A situação da Roma com a UEFA está em um ponto delicado. O clube não conseguiu cumprir integralmente as metas de ganhos de capital previstas no acordo de conciliação que expirou em 30 de junho, e agora os Friedkins precisam negociar diretamente com a entidade.

O acordo estabelecia um prejuízo agregado máximo de €60 milhões em três anos. Apesar da melhora significativa nos números — dívidas reduzidas de €81,4 milhões para €53,8 milhões e folha salarial cortada de €189 milhões para €141 milhões —, a Roma ainda corre risco de ultrapassar o limite. Isso porque a UEFA aplica critérios rígidos, excluindo despesas consideradas “virtuosas”, como investimentos em infraestrutura, futebol feminino e academia.

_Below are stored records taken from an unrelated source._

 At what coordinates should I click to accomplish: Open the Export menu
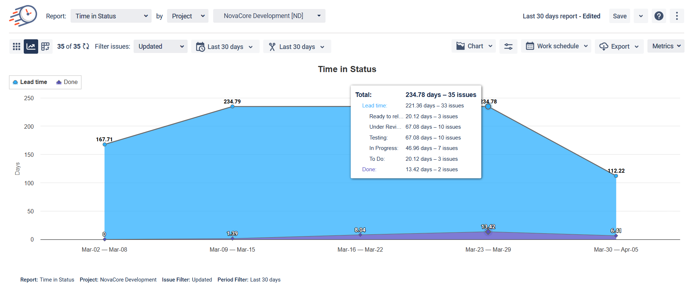(619, 46)
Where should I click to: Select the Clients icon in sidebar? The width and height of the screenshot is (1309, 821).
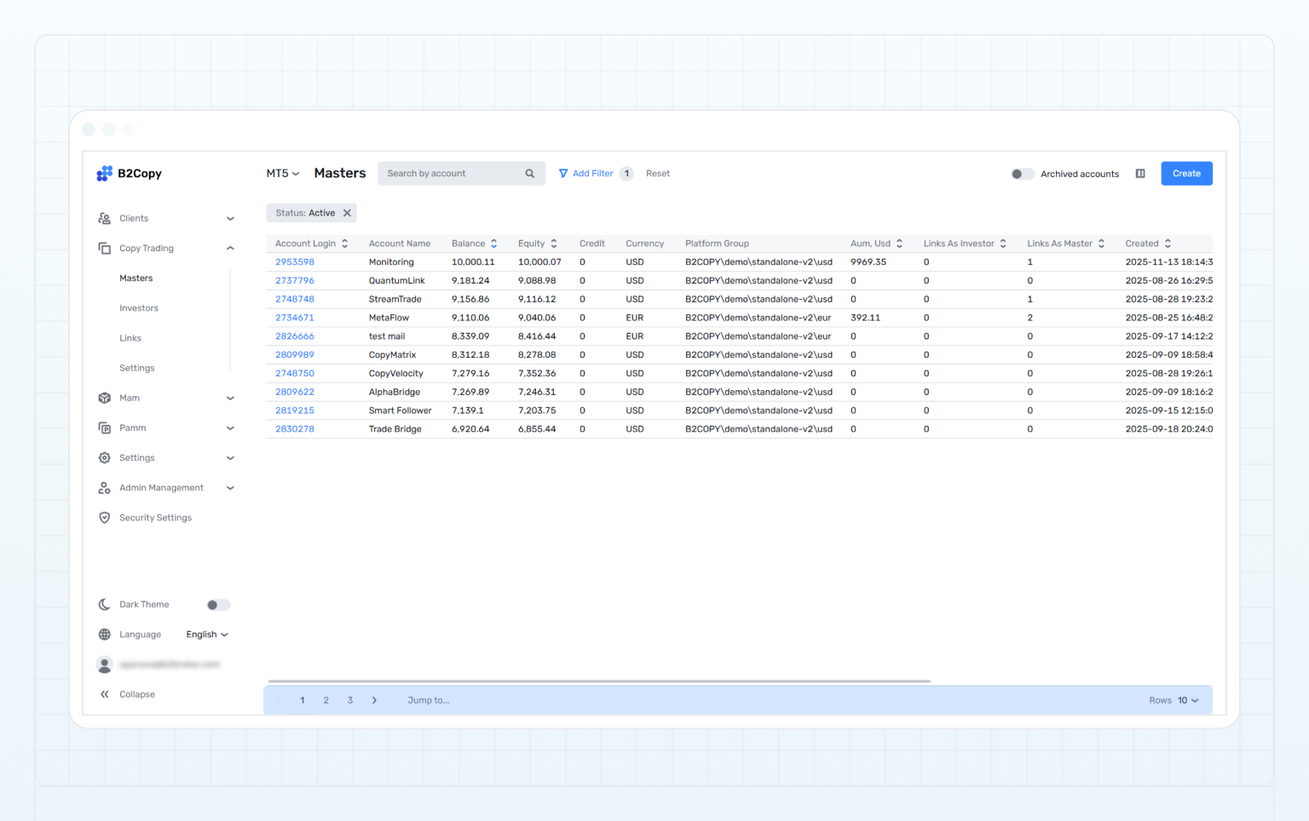tap(104, 218)
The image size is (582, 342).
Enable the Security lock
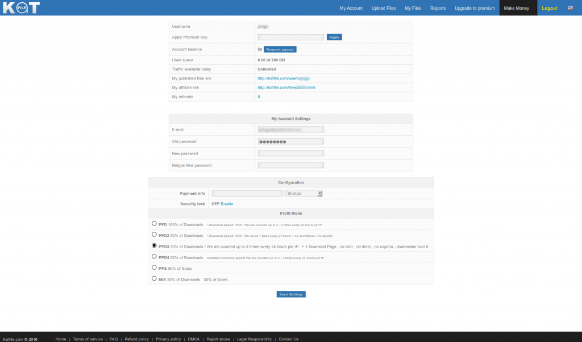click(227, 204)
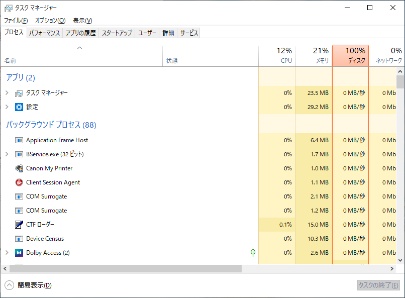Image resolution: width=405 pixels, height=298 pixels.
Task: Click the horizontal scrollbar right arrow
Action: 392,268
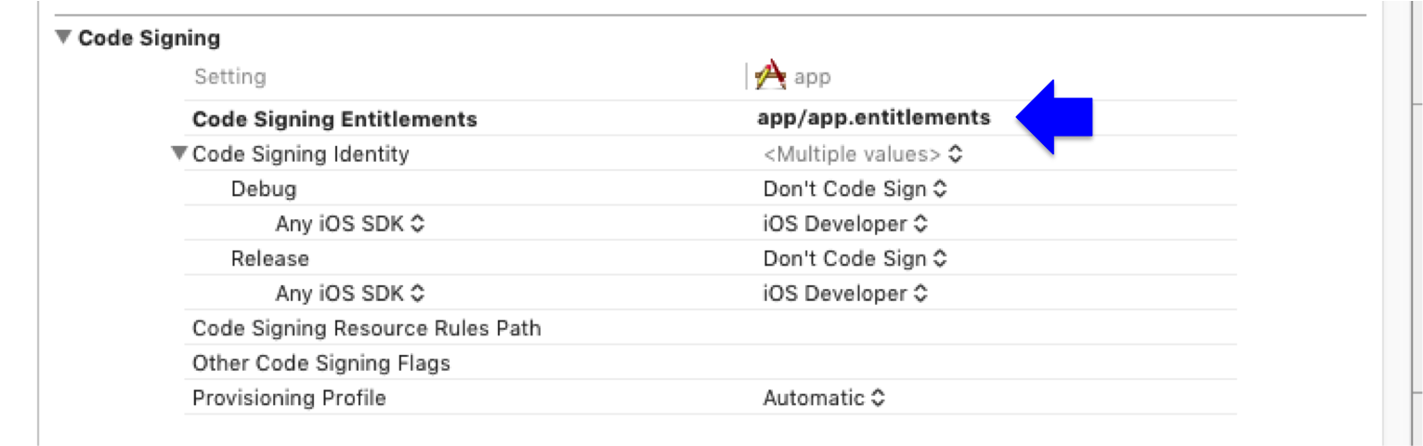Select the Code Signing Entitlements setting label

pos(334,120)
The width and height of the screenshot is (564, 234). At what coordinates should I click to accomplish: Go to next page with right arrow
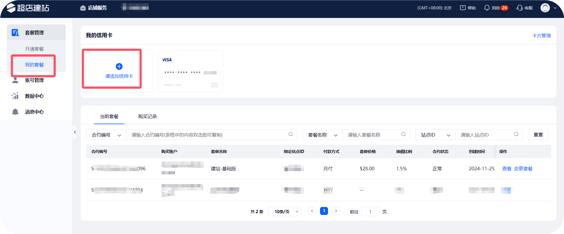coord(336,211)
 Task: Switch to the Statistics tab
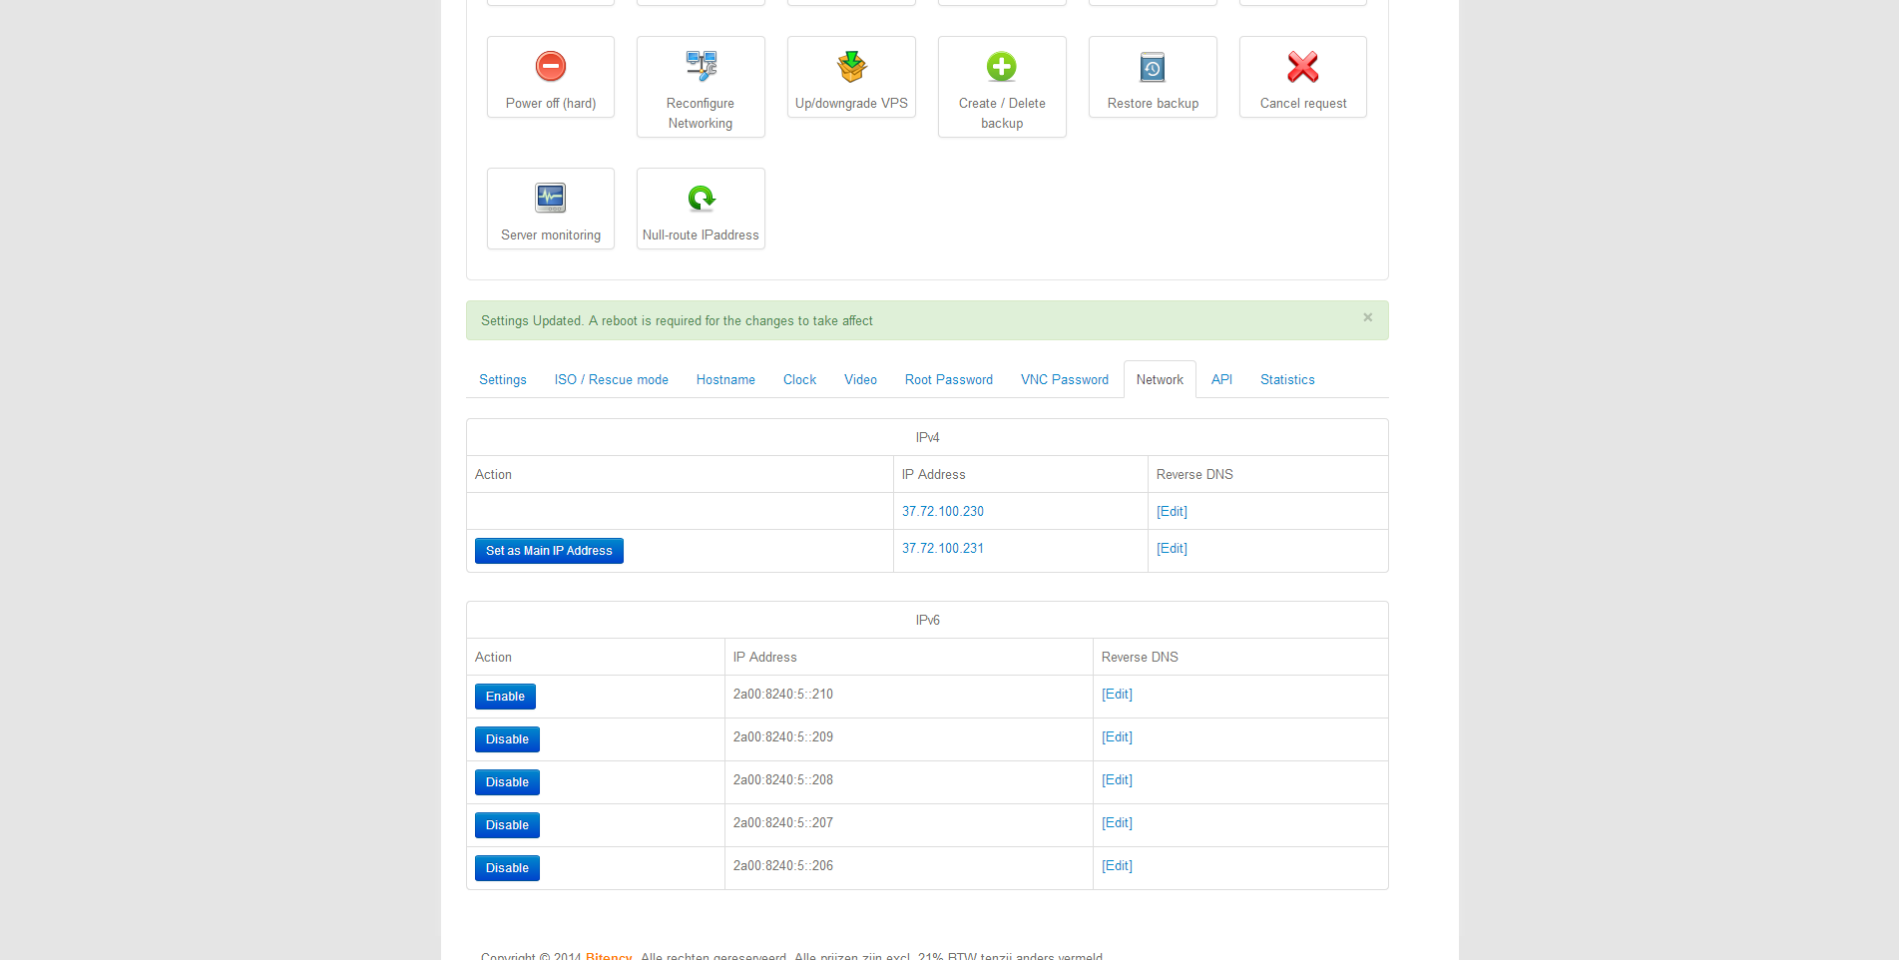[x=1287, y=380]
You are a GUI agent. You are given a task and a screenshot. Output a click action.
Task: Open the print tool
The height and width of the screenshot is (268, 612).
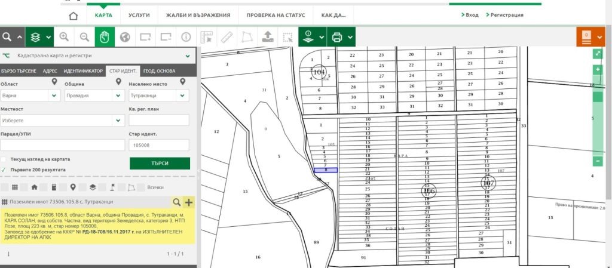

Os Friedkins acreditam que o processo de recuperação econômica e as boas relações construídas com a UEFA podem limitar as consequências a uma multa financeira, possivelmente superior a €10 milhões, sem necessidade de vender jogadores importantes. No entanto, em Nyon prevalece a cautela: a UEFA não quer criar precedentes que possam ser interpretados como tratamento preferencial, já que o sistema de controle financeiro é observado de perto por outros clubes europeus.

Assim, o equilíbrio é delicado: de um lado, a Roma tenta mostrar que está em trajetória de recuperação e não deseja sacrificar seus principais ativos; do outro, a UEFA precisa manter firmeza para não enfraquecer a credibilidade das regras de fair play financeiro.